▶ _READING TEXT_:
## Start

Debt counselling is a different solution. Debt counselling is where you go to a registered debt counsellor. So, there are people out there that are registered as debt counsellors. And just like you can have counselling for your relationship issues, your health issues, this is counselling around your finances. This person talks to you about your situation, what's happening with your income, has it reduced over time, what are your various commitments, and those commitments are not just debt commitments. They also include money you spend on other living expenses: kids, school, groceries, all those things are taken into consideration in understanding your unique circumstances.
Arabile Gumede 17:34
Sure. So, debt counselling may not necessarily lead to debt consolidation, right? It may change, may lead to a change in behaviour of how you manage your debt or how you use your expenses. Is that correct?
Jan Moganwa 17:46
That is right. So, a debt counsellor may say to you, I actually don't think you've got much of a problem. If you could just stick to paying this and maybe paying some debts off, you will free up some of the money that today is committed towards debt. So, it does not always have to lead to debt consolidation. The other thing that a debt counsellor is able to do is to do something called a debt review process.
Arabile Gumede 18:17
Yes, okay.
Jan Moganwa 18:17
What does debt review process mean? What it means is the debt counsellor works with you to look at your various debts. And they may get to a point where they are saying, we need a formal programme to help you manage your debt. We are going to register this at the bureau - credit bureau - to say you are a customer who's under debt review. What does that mean? It means working with the debt counsellor, they are able to approach all the people you've taken loans from, and formally say to them, this customer is under debt review, and this is our proposal on how their debts can be structured. And what does that mean? It means they can go to various lenders and say we think the customer can only afford to pay less here.
Arabile Gumede 19:19
Yeah.
Jan Moganwa 19:19
We think you must reduce their rate. We think you must restructure this. We think what used to be a 24-months loan maybe should be paid over 48 months. But that's all done under a legally protected process called debt review.
Arabile Gumede 19:37
Yeah. How much impact does this then have, though, on your credit score? I mean, one can imagine that if I'm going to get debt consolidation, that would be made known to the credit bureau, for example, and they would look at it and say, oh, for you to have needed that, means that there's a situation happening with your debt. Does that lessen how, you know, how you're viewed from a debt perspective?
Jan Moganwa 20:00
So, debt consolidation is actually seen as a proactive way of managing your loans. It does not necessarily mean you have a problem; it might just be that you feel you're paying too much interest on your existing loans, and you see an opportunity of consolidating those into one loan to take advantage of lower rates.

## End

▶ _SET TASKS_:
1: Answer the following questions using the debt counselling transcript.
(a) Besides debt commitments, which living expenses are named as being taken into consideration?
(b) In the restructuring example, over how many months might a 24-months loan be paid?
(c) According to Jan Moganwa, how is debt consolidation seen?
2: Duplicate the debt counselling transcript word for word from "Debt counselling is a" to "your unique circumstances.".
3: List every timestamp shown beside Arabile Gumede's name in the debt counselling transcript.

▶ _PROVIDED INFORMATION_:
## Start

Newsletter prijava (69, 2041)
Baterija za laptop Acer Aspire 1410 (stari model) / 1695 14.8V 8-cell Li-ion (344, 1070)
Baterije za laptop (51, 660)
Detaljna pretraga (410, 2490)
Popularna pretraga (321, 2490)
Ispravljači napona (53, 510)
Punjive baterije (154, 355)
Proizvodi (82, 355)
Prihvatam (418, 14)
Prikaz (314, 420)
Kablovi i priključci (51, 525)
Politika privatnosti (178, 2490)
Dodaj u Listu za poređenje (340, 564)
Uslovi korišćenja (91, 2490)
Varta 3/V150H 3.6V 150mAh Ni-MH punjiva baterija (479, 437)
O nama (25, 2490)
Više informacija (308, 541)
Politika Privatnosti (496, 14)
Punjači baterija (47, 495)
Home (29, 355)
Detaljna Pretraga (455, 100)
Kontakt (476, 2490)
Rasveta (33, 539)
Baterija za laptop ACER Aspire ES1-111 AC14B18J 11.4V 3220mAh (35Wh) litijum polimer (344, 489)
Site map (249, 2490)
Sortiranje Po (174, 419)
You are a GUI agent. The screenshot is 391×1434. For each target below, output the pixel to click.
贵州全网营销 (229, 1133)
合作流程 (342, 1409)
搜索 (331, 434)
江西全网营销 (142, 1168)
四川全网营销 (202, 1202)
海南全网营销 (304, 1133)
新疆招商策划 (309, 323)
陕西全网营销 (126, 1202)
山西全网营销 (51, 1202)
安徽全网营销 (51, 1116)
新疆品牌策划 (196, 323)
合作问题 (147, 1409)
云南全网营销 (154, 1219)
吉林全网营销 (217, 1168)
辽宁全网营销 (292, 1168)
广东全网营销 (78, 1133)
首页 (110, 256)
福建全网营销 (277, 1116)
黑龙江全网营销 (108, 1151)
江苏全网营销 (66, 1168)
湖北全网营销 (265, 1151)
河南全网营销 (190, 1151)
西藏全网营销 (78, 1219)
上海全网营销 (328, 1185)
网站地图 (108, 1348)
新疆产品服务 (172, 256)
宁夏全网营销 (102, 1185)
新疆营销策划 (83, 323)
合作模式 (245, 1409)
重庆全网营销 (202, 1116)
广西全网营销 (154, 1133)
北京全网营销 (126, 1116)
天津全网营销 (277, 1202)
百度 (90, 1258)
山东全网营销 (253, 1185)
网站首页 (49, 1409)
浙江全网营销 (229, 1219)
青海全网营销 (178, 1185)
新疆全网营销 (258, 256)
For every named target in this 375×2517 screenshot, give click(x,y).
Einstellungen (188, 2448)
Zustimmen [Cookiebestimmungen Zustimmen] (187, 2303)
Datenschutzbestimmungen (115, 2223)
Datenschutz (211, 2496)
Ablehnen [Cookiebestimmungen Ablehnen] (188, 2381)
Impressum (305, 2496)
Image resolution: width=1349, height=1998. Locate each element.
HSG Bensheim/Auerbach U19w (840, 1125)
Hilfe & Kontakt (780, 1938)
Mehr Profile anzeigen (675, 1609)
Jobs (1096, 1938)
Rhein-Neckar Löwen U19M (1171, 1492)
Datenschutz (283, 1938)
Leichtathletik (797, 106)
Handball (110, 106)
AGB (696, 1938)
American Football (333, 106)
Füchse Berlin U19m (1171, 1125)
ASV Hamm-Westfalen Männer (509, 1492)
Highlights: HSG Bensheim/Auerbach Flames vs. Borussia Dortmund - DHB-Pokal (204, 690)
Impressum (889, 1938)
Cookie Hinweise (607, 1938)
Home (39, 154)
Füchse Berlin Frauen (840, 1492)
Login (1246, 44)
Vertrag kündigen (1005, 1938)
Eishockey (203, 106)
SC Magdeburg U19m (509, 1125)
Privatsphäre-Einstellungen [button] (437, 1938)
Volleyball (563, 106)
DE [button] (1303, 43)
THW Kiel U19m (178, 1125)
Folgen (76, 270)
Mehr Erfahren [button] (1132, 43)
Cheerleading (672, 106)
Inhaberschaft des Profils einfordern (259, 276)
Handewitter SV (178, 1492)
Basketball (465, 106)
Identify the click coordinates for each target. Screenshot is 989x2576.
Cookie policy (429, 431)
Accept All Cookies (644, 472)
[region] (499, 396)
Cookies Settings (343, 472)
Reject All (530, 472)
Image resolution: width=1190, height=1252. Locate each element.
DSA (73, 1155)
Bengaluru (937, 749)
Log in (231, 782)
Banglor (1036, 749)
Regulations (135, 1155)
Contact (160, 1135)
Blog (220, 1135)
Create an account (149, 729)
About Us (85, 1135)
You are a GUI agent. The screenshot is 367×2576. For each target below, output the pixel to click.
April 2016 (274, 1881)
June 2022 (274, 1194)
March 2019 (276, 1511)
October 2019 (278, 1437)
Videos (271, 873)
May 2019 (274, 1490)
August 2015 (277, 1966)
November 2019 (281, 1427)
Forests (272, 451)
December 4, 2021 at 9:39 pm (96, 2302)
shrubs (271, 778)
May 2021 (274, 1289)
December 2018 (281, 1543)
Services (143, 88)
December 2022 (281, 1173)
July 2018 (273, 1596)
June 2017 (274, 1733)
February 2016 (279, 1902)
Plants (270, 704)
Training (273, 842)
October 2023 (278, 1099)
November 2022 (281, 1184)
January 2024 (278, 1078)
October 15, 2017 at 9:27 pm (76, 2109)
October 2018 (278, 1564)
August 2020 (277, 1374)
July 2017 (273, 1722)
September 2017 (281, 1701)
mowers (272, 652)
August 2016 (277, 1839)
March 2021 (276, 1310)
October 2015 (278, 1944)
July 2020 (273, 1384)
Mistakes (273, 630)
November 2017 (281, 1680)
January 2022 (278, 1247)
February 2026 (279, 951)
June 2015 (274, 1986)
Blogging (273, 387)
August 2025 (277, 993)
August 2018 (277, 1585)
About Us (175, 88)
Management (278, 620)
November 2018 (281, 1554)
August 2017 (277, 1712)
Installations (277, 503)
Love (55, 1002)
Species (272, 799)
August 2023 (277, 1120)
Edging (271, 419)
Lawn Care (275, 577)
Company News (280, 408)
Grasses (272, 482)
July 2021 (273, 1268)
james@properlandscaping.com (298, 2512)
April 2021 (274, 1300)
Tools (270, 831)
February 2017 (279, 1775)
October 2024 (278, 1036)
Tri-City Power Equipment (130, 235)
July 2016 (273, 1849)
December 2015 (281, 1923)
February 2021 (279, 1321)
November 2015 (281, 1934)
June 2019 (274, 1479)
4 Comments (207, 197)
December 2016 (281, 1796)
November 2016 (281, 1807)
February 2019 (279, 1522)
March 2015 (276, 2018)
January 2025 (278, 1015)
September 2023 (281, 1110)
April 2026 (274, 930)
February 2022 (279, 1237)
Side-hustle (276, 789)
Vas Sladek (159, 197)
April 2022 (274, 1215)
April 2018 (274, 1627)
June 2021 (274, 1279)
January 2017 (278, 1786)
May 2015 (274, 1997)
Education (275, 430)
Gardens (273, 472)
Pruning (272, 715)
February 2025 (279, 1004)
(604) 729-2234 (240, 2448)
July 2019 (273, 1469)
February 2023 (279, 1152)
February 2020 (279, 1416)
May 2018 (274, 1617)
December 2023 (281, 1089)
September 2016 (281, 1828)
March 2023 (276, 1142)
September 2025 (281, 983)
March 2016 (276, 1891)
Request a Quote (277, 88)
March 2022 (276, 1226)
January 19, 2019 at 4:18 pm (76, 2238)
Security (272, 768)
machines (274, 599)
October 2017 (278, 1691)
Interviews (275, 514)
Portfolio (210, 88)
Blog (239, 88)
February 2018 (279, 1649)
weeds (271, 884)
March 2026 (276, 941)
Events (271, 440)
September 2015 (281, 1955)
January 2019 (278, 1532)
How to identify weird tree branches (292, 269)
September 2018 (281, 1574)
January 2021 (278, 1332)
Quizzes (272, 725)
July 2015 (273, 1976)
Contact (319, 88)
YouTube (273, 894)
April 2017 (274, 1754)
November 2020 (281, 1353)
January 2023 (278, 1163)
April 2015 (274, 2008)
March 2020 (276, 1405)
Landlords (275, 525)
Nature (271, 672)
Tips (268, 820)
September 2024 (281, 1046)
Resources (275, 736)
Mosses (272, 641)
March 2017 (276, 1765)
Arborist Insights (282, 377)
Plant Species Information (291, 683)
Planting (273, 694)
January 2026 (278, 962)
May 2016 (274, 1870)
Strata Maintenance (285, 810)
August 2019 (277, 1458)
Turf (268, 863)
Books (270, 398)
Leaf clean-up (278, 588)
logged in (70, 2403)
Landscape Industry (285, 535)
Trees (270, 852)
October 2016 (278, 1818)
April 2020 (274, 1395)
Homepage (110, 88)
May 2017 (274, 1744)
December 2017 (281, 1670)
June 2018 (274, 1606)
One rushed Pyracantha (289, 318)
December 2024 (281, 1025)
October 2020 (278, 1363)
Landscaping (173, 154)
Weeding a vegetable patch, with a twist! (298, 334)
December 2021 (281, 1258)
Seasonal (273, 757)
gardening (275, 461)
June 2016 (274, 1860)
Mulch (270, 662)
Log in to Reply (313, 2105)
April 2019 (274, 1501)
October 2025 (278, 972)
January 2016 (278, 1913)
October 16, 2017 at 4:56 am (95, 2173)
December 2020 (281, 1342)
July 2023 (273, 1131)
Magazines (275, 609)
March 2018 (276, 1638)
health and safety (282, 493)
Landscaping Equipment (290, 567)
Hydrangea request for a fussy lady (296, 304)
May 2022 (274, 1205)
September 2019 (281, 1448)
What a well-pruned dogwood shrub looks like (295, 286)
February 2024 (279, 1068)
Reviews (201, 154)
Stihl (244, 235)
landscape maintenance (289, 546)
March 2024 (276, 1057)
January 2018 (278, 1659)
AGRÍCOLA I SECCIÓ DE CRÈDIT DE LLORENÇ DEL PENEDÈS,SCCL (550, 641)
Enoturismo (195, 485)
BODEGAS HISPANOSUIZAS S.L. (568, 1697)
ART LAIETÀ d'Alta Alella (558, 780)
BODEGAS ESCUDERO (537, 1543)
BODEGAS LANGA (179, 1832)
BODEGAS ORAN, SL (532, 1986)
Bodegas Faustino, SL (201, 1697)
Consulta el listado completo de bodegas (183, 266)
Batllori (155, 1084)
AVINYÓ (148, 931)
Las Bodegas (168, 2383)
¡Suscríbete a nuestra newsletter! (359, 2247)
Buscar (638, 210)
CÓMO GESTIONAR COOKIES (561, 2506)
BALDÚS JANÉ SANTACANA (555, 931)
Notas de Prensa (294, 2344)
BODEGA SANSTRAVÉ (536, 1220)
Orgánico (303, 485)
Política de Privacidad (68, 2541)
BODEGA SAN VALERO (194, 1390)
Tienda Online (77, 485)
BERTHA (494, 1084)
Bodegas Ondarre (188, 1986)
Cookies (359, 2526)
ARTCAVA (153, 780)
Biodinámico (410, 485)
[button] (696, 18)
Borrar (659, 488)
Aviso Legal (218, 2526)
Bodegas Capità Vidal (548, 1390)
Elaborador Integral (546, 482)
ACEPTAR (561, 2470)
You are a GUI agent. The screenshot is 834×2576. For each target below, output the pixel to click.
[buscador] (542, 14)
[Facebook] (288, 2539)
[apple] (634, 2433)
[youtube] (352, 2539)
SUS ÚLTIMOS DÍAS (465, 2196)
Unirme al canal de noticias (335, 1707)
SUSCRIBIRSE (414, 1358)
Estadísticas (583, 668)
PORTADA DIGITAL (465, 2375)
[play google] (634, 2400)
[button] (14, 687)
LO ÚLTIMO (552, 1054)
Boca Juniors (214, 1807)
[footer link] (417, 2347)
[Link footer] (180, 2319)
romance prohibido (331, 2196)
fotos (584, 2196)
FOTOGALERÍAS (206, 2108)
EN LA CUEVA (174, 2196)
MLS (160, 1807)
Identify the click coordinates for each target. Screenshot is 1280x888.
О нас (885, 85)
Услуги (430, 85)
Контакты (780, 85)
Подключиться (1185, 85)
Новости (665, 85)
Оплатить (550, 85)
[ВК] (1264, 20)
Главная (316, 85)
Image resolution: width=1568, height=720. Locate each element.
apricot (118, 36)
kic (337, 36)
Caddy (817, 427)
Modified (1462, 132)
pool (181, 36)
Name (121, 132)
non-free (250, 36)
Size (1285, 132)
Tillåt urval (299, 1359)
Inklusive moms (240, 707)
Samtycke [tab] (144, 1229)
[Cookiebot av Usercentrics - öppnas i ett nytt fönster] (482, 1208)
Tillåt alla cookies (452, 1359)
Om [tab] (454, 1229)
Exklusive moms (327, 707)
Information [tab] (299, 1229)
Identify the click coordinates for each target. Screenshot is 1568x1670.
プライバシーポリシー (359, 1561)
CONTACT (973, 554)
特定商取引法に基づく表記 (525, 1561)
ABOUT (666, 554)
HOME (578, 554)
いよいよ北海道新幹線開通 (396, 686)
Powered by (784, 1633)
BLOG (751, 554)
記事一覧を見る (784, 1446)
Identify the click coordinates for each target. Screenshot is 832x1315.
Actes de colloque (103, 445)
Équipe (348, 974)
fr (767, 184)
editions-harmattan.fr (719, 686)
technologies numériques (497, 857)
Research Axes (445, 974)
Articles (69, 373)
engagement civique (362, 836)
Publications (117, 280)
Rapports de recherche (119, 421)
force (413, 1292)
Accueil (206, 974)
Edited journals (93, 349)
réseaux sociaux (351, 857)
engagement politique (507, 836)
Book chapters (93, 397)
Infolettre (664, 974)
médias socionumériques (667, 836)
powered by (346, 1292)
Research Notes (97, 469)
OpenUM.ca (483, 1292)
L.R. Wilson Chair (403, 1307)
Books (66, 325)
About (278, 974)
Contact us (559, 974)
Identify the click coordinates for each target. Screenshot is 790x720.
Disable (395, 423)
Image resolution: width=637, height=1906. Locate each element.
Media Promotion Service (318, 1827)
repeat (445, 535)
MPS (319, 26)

## End

▶ _COMPLETED EXERCISE_:
1:
(a) Kids, school and groceries.
(b) 48 months.
(c) As a proactive way of managing your loans.

2:
Debt counselling is a different solution. Debt counselling is where you go to a registered debt counsellor. So, there are people out there that are registered as debt counsellors. And just like you can have counselling for your relationship issues, your health issues, this is counselling around your finances. This person talks to you about your situation, what's happening with your income, has it reduced over time, what are your various commitments, and those commitments are not just debt commitments. They also include money you spend on other living expenses: kids, school, groceries, all those things are taken into consideration in understanding your unique circumstances.

3:
17:34
18:17
19:19
19:37